This case presentation describes a 10-year-old boy diagnosed with Wiskott–Aldrich syndrome and X-linked thrombocytopenia. Medical teams reviewed his specific case alongside data from the IPINet registry, which includes 117 patients with these disorders. The boy had kidney biopsy results showing IgA nephropathy and significant scarring in his kidney tissue. Genetic testing confirmed a specific variant linked to his condition. His bone marrow showed a near-complete absence of megakaryocytes, and blood tests revealed reduced complement levels and elevated immunoglobulins. Multiple autoantibodies were also detected in his blood.
The boy exhibited signs of renal involvement, glomerulonephritis, and autoimmune manifestations.

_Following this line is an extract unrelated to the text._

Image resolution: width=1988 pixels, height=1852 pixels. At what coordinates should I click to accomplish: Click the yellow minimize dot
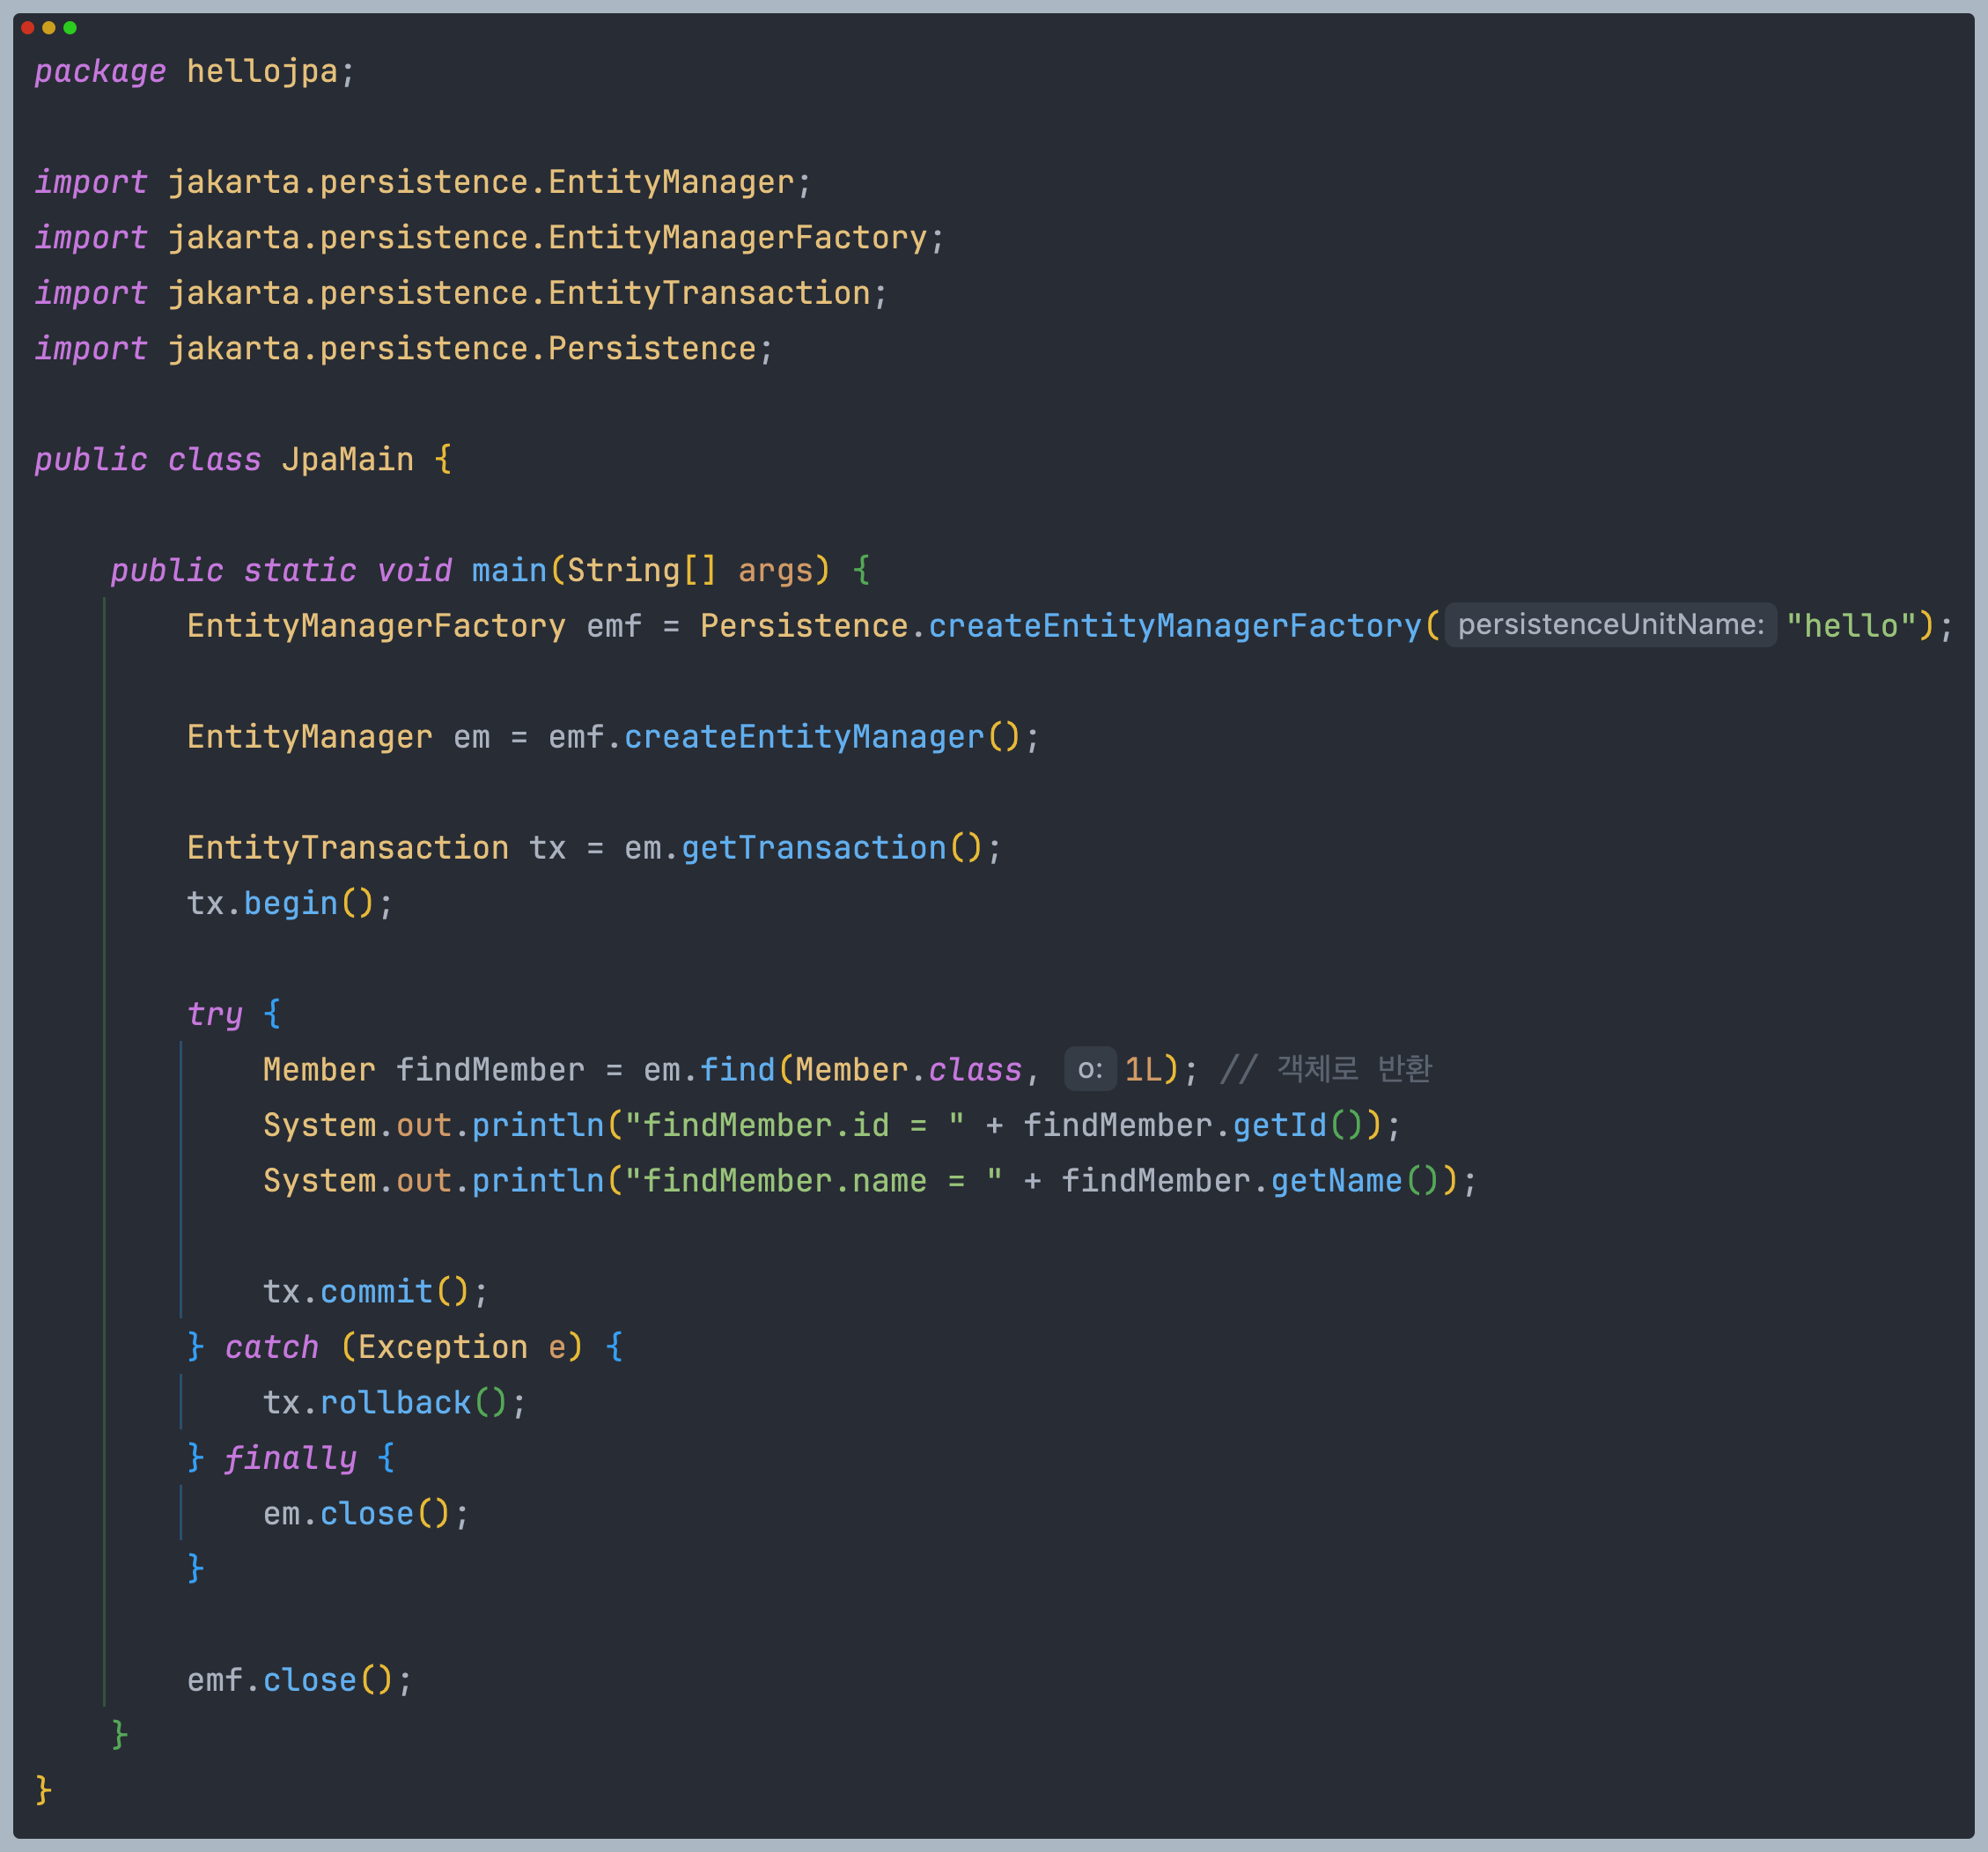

These findings highlight the complex nature of these rare disorders. The review notes that dysregulated T- and B-cell function in these conditions promotes autoantibody formation, which can contribute to kidney injury. This biological mechanism helps explain the link between the blood disorders and the kidney problems observed in this patient.
Readers should understand that registry data remain essential for guiding prognosis and monitoring complications in these patients. Early recognition and genetic confirmation are important steps in managing these conditions. Multidisciplinary management is emphasized as a key strategy for these patients. Hematopoietic stem cell transplantation is mentioned as a potential therapeutic strategy. This information comes from a case presentation with a literature review and is not practice-changing evidence.